🤖 AI Summary
Existing methods for information extraction from financial transaction documents suffer from poor zero-shot generalization and difficulty in enforcing arithmetic constraints (e.g., balance consistency, quantity conservation).
Method: This paper proposes a neuro-symbolic fusion framework that leverages large language models (LLMs) to generate candidate extractions, augmented by a three-tier symbolic verification mechanism—syntactic, task-specific, and domain-specific—to rigorously enforce arithmetic consistency. It introduces the first structured schema tailored to transaction documents and enables symbolic-guided zero-shot knowledge distillation. Domain rules are tightly integrated with neural generation to enhance interpretability and cross-document generalization.

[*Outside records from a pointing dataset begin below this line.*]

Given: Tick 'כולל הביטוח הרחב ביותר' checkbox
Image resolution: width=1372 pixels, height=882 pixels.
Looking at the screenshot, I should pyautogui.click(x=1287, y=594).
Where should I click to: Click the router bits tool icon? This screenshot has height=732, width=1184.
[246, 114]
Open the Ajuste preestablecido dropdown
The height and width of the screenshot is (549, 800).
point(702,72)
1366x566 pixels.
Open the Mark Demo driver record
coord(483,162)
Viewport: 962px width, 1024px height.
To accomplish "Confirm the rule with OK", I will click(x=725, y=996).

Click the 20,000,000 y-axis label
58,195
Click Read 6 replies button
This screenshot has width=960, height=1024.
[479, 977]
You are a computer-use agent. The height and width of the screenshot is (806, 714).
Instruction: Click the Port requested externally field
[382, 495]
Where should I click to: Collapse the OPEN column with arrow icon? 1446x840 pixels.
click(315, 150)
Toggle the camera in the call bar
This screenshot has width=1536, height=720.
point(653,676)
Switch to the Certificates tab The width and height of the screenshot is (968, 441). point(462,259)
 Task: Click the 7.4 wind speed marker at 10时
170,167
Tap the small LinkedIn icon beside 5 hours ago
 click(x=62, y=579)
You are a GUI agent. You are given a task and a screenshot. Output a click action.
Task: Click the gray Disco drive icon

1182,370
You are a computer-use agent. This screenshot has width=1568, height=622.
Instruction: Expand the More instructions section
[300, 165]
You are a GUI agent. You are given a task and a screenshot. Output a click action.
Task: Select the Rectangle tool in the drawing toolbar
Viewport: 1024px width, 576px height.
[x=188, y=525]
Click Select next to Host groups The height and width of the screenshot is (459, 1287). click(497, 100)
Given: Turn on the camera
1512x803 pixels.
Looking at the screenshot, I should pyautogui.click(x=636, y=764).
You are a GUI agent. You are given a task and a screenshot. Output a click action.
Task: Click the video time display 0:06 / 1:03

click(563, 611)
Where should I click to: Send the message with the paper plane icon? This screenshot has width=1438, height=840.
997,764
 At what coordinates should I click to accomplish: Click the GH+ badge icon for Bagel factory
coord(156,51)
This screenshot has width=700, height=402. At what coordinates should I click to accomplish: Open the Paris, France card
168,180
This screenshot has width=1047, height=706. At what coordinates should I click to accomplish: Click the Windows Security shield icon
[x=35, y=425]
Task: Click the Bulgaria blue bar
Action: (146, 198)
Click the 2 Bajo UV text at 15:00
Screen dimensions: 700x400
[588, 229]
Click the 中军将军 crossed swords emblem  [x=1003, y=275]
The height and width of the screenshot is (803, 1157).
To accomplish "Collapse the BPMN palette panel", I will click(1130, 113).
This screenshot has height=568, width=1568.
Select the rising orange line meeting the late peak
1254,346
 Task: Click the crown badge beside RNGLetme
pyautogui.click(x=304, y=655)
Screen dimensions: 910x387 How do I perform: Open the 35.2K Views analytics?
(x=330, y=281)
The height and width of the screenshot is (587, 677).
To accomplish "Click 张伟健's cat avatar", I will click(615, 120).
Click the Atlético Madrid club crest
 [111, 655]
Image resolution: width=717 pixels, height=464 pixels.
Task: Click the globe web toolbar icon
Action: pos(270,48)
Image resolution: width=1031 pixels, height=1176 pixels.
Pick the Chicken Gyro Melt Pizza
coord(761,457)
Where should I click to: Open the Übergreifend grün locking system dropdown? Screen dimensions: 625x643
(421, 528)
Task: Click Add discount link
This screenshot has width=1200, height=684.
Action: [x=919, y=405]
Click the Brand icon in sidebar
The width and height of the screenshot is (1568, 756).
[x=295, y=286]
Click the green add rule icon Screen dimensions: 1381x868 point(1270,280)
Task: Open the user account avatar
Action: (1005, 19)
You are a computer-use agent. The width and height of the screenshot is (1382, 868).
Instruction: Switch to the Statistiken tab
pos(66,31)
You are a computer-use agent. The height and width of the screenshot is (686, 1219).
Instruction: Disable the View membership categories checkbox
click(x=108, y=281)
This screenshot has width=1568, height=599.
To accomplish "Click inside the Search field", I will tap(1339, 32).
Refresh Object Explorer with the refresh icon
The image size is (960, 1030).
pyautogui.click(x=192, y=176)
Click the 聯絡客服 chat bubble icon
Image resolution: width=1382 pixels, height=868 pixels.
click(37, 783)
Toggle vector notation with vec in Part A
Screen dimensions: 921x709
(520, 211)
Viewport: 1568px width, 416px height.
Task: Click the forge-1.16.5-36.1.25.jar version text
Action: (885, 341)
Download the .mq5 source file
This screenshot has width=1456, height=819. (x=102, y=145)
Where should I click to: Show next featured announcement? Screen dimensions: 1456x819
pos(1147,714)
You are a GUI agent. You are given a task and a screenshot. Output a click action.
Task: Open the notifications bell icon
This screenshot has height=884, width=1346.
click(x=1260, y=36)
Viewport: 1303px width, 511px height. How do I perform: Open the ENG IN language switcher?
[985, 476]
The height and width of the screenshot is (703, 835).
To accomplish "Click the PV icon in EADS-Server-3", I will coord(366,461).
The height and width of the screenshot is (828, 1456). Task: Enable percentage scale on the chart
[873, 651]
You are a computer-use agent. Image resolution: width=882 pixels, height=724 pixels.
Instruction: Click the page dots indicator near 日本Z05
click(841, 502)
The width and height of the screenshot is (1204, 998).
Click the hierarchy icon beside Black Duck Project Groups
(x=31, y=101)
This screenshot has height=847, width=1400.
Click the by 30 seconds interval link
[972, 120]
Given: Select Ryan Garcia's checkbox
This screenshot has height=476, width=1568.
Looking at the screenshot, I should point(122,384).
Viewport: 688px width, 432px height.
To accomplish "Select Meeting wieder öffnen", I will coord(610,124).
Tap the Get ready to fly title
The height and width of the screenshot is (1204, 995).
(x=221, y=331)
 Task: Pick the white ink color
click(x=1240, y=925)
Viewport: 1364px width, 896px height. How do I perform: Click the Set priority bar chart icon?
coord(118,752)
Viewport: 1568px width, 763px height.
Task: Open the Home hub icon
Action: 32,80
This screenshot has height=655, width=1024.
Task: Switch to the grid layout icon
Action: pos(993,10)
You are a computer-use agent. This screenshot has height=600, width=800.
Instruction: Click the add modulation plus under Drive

Results: Evaluated on a re-annotated transaction dataset, the framework achieves significant improvements in F1 score and accuracy. Empirical results validate the effectiveness and robustness of this neuro-symbolic verification paradigm for financial document processing.
📝 Abstract
This paper presents a neurosymbolic framework for information extraction from documents, evaluated on transactional documents. We introduce a schema-based approach that integrates symbolic validation methods to enable more effective zero-shot output and knowledge distillation. The methodology uses language models to generate candidate extractions, which are then filtered through syntactic-, task-, and domain-level validation to ensure adherence to domain-specific arithmetic constraints. Our contributions include a comprehensive schema for transactional documents, relabeled datasets, and an approach for generating high-quality labels for knowledge distillation. Experimental results demonstrate significant improvements in $F_1$-scores and accuracy, highlighting the effectiveness of neurosymbolic validation in transactional document processing.